Your answer should be the lines from the start of the records through the line with "Given: Choose the purple heart square logo", copied word for word.

+++ RECORDS SHOWN

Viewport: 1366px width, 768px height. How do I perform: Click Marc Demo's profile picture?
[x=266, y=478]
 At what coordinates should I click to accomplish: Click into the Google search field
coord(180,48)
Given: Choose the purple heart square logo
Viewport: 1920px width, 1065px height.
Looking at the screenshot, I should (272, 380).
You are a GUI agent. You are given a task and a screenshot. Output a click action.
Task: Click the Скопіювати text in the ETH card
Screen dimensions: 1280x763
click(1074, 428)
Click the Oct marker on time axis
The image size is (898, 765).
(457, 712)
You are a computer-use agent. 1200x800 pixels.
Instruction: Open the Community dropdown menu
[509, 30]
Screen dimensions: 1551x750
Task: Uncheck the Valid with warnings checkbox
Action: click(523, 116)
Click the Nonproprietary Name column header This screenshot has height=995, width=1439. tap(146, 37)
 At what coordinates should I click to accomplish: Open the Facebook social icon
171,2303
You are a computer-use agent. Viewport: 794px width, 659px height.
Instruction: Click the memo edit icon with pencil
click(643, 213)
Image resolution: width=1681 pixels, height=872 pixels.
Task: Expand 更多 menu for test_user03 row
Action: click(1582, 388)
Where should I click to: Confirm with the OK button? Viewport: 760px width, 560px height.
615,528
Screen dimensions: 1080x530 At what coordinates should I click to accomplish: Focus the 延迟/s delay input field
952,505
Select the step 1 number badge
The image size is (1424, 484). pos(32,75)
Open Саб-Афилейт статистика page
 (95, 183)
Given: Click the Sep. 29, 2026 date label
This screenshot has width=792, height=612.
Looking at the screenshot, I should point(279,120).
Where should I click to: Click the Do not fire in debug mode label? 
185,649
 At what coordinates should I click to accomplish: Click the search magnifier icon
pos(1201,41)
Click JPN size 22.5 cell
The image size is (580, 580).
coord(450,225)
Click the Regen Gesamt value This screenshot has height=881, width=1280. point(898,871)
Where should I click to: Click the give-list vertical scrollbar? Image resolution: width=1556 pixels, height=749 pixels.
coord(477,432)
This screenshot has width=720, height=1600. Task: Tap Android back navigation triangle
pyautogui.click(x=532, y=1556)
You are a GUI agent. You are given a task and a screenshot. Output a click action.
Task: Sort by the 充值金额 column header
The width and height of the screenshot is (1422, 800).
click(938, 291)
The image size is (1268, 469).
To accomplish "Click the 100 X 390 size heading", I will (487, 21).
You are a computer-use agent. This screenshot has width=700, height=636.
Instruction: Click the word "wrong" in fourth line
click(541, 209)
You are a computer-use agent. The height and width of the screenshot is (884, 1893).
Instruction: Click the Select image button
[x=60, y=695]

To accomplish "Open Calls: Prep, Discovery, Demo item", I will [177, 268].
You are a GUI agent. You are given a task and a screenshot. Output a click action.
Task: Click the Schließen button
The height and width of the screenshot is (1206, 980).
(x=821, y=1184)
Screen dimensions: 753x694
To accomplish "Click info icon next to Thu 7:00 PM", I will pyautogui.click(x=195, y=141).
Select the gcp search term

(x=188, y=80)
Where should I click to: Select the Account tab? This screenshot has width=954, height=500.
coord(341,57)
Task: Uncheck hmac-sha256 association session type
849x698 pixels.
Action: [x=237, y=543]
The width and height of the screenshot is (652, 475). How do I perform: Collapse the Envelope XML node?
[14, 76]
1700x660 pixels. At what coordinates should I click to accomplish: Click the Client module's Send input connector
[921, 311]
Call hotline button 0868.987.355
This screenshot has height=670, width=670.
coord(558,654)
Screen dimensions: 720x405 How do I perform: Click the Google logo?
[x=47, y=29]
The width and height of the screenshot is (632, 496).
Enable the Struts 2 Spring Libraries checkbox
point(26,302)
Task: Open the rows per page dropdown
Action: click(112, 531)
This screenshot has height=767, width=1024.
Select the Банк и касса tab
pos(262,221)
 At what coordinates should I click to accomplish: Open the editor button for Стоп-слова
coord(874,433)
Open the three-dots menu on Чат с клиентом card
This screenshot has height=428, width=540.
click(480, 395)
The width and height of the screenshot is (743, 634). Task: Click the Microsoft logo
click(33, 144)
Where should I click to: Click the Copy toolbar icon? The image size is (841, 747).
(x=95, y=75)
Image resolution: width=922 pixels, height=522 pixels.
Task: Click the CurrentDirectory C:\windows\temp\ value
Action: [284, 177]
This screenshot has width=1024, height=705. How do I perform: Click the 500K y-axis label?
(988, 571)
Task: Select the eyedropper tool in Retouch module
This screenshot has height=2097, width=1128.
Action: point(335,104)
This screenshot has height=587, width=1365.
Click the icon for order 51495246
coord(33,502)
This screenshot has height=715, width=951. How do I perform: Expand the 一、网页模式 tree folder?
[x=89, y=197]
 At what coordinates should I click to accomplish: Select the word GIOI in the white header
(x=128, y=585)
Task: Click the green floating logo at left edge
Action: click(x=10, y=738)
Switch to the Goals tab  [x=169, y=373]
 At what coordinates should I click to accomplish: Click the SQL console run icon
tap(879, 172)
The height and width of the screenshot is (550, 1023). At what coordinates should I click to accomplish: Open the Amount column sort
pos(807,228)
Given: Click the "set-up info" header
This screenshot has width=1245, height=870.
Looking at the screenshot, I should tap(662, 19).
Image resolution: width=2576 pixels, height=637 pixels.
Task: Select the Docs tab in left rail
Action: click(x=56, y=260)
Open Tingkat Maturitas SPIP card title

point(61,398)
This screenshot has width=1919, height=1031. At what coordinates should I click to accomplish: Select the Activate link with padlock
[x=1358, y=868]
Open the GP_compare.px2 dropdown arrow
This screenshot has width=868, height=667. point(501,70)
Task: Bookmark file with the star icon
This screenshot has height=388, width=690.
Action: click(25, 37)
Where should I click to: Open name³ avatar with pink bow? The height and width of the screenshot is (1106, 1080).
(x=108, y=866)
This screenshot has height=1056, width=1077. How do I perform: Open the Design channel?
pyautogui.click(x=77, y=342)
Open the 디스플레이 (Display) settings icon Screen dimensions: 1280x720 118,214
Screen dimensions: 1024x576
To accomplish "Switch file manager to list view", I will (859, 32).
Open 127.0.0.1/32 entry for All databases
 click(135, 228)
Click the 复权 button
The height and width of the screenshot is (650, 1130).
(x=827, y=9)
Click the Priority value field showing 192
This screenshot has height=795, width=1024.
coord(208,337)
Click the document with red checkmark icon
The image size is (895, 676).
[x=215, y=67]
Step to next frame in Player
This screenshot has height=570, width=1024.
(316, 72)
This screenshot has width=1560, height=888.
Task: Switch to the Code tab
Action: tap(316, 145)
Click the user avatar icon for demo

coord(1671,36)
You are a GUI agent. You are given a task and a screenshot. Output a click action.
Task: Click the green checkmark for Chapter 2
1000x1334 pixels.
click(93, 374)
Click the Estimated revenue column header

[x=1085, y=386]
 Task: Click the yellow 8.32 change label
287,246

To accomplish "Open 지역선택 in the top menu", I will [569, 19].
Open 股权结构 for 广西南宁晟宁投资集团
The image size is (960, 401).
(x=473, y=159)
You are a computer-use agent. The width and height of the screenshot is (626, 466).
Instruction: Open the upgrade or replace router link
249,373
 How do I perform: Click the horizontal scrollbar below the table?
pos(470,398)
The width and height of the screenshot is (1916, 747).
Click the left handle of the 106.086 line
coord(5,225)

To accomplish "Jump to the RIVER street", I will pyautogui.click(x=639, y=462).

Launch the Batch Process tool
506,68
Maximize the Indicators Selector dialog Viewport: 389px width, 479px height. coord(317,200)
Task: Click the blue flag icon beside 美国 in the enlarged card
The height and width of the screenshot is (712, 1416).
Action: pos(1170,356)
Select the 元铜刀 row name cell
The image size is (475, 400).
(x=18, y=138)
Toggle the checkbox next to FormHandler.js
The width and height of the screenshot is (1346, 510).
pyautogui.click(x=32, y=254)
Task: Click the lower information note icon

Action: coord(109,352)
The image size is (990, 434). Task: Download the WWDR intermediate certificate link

++++++

> WRITTEN ANSWER
Viewport: 1366px width, 768px height. How do I perform: Click Marc Demo's profile picture?
[x=266, y=478]
 At what coordinates should I click to accomplish: Click into the Google search field
coord(180,48)
Given: Choose the purple heart square logo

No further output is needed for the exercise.